**Records supplied**
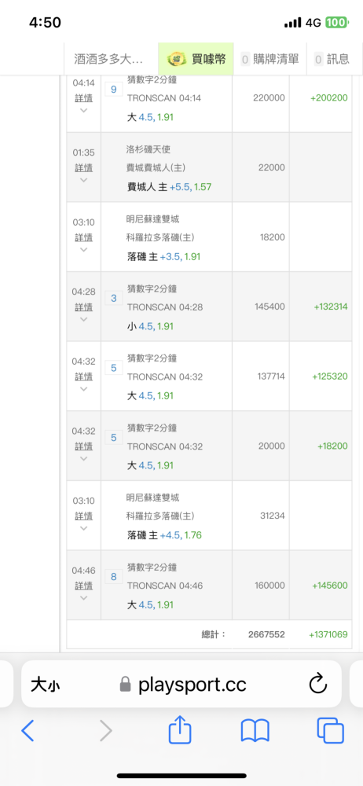Tap Safari back arrow
Screen dimensions: 363x786
click(28, 731)
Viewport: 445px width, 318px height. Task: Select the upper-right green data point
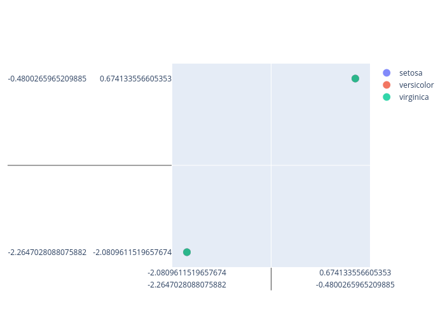pos(355,79)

**Written request**
Copy out each line of the listing above word for word, leaving out the pictures.

**Result of the exercise**
Tap Safari back arrow
Screen dimensions: 363x786
click(28, 731)
Viewport: 445px width, 318px height. Task: Select the upper-right green data point
pos(355,79)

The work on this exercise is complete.